In an exploratory study of Therapeutic Alliance (TA) in brief outpatient treatment for alcohol dependence the relationship was investigated between TA and treatment outcome (measured at 6 weeks and 6 months) for 69 alcohol dependent clients participating in a randomised control trial between Motivational Enhancement Therapy and Non Directive Reflective Listening. TA was significantly higher for clients who attended all four sessions. The correlation between TA and change in per cent days abstinent (PDA) between baseline and 6 weeks approached significance. TA was significantly correlated with the Alcohol Problem Questionnaire (APQ) at 6 months and with change in APQ scores between baseline and 6 months. These relationships remained significant when treatment assignment was controlled for. Whilst there was a trend towards a relationship between TA and change in PDA between baseline and 6 months, this trend no longer remained when both treatment assignment and early change in drinking levels were controlled for. Therapeutic alliance may be a useful additional maker to predict outcome, but early treatment response appears to be a better predictor.

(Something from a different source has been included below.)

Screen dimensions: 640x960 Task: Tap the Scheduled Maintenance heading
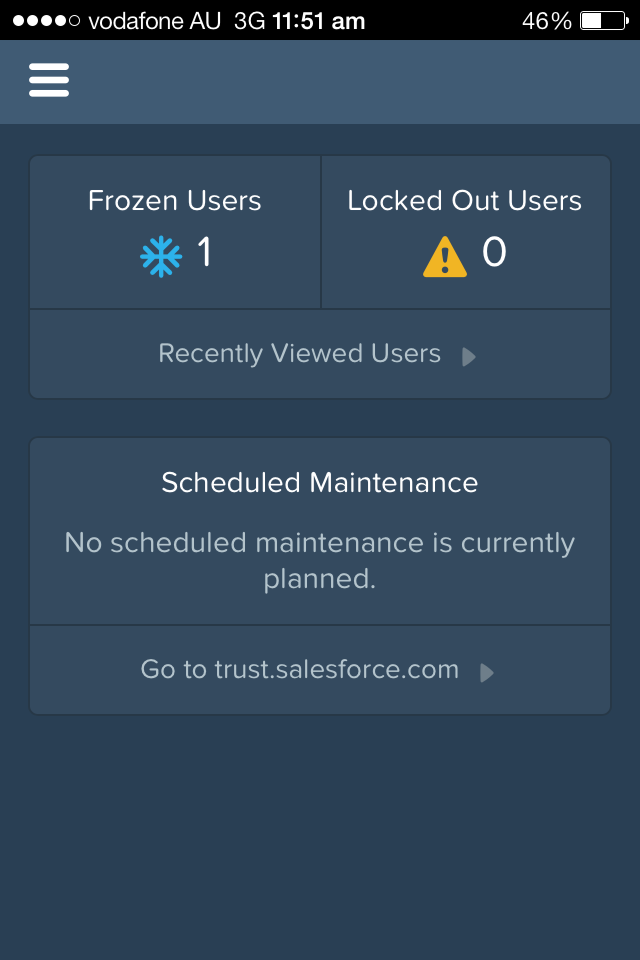coord(320,483)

Alcohol dependence Therapeutic alliance Treatment outcome Engagement Treatment assignment 



The authors would like to thank all clients who took part in the study. Thanks also to Professor Chris Frampton (University of Otago) for statistical advice. Funding was provided by the Health Research Council grant 96/328 and by the Alcohol Advisory Council of New Zealand. Ethical approval was granted by the Canterbury Regional Ethics Committee.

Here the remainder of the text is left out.